* _Work order_
The entries below are to be repeated exactly as they stand.

* _Data for this exercise_
Segment Open
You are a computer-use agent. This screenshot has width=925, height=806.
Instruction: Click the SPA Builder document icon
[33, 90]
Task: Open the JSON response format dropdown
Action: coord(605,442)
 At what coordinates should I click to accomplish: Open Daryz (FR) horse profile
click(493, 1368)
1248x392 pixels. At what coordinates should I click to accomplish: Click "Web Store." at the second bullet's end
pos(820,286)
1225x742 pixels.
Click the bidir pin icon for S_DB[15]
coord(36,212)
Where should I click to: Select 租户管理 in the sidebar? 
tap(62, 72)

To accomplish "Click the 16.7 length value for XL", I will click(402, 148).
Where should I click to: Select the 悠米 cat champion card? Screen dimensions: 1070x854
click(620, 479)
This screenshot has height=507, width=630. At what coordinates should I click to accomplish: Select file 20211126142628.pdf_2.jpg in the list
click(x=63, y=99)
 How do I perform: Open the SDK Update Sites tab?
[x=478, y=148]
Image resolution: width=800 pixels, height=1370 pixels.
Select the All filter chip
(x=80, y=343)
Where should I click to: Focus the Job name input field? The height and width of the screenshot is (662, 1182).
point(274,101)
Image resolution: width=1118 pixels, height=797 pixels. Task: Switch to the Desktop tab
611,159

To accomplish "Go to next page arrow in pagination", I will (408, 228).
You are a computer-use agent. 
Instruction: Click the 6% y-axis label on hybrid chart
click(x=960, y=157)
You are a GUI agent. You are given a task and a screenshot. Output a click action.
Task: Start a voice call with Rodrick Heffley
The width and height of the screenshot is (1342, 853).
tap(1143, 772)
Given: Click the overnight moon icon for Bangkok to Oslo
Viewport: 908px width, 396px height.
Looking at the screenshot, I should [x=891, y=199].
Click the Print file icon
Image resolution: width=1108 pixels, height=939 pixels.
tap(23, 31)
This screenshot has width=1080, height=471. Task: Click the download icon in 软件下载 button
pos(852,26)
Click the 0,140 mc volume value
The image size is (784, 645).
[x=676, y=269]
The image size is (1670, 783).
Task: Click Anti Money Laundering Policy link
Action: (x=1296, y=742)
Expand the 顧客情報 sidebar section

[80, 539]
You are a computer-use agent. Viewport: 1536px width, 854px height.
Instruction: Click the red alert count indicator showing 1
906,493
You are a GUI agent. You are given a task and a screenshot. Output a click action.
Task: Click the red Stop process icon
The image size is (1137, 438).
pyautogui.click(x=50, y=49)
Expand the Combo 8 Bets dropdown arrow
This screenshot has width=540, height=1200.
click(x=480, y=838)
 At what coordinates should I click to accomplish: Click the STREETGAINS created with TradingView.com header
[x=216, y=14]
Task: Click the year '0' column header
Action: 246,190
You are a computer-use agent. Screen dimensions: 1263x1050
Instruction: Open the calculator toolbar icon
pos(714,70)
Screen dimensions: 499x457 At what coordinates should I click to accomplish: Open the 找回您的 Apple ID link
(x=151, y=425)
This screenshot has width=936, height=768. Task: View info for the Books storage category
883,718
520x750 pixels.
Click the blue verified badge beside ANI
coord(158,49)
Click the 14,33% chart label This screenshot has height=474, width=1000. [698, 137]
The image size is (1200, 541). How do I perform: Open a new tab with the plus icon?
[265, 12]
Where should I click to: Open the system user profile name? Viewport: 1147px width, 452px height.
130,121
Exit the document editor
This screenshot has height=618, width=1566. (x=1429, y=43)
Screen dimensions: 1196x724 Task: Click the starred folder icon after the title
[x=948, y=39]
Segment Closed
* _Task response_
You are a computer-use agent. This screenshot has width=925, height=806.
Instruction: Click the SPA Builder document icon
[33, 90]
Task: Open the JSON response format dropdown
Action: coord(605,442)
 At what coordinates should I click to accomplish: Open Daryz (FR) horse profile
click(493, 1368)
1248x392 pixels. At what coordinates should I click to accomplish: Click "Web Store." at the second bullet's end
pos(820,286)
1225x742 pixels.
Click the bidir pin icon for S_DB[15]
coord(36,212)
Where should I click to: Select 租户管理 in the sidebar? 
tap(62, 72)

To accomplish "Click the 16.7 length value for XL", I will click(402, 148).
Where should I click to: Select the 悠米 cat champion card? Screen dimensions: 1070x854
click(620, 479)
This screenshot has height=507, width=630. At what coordinates should I click to accomplish: Select file 20211126142628.pdf_2.jpg in the list
click(x=63, y=99)
 How do I perform: Open the SDK Update Sites tab?
[x=478, y=148]
Image resolution: width=800 pixels, height=1370 pixels.
Select the All filter chip
(x=80, y=343)
Where should I click to: Focus the Job name input field? The height and width of the screenshot is (662, 1182).
point(274,101)
Image resolution: width=1118 pixels, height=797 pixels. Task: Switch to the Desktop tab
611,159

To accomplish "Go to next page arrow in pagination", I will (408, 228).
You are a computer-use agent. 
Instruction: Click the 6% y-axis label on hybrid chart
click(x=960, y=157)
You are a GUI agent. You are given a task and a screenshot. Output a click action.
Task: Start a voice call with Rodrick Heffley
The width and height of the screenshot is (1342, 853).
tap(1143, 772)
Given: Click the overnight moon icon for Bangkok to Oslo
Viewport: 908px width, 396px height.
Looking at the screenshot, I should [x=891, y=199].
Click the Print file icon
Image resolution: width=1108 pixels, height=939 pixels.
tap(23, 31)
This screenshot has width=1080, height=471. Task: Click the download icon in 软件下载 button
pos(852,26)
Click the 0,140 mc volume value
The image size is (784, 645).
[x=676, y=269]
The image size is (1670, 783).
Task: Click Anti Money Laundering Policy link
Action: (x=1296, y=742)
Expand the 顧客情報 sidebar section

[80, 539]
You are a computer-use agent. Viewport: 1536px width, 854px height.
Instruction: Click the red alert count indicator showing 1
906,493
You are a GUI agent. You are given a task and a screenshot. Output a click action.
Task: Click the red Stop process icon
The image size is (1137, 438).
pyautogui.click(x=50, y=49)
Expand the Combo 8 Bets dropdown arrow
This screenshot has width=540, height=1200.
click(x=480, y=838)
 At what coordinates should I click to accomplish: Click the STREETGAINS created with TradingView.com header
[x=216, y=14]
Task: Click the year '0' column header
Action: 246,190
You are a computer-use agent. Screen dimensions: 1263x1050
Instruction: Open the calculator toolbar icon
pos(714,70)
Screen dimensions: 499x457 At what coordinates should I click to accomplish: Open the 找回您的 Apple ID link
(x=151, y=425)
This screenshot has width=936, height=768. Task: View info for the Books storage category
883,718
520x750 pixels.
Click the blue verified badge beside ANI
coord(158,49)
Click the 14,33% chart label This screenshot has height=474, width=1000. [698, 137]
The image size is (1200, 541). How do I perform: Open a new tab with the plus icon?
[265, 12]
Where should I click to: Open the system user profile name? Viewport: 1147px width, 452px height.
130,121
Exit the document editor
This screenshot has height=618, width=1566. (x=1429, y=43)
Screen dimensions: 1196x724 Task: Click the starred folder icon after the title
[x=948, y=39]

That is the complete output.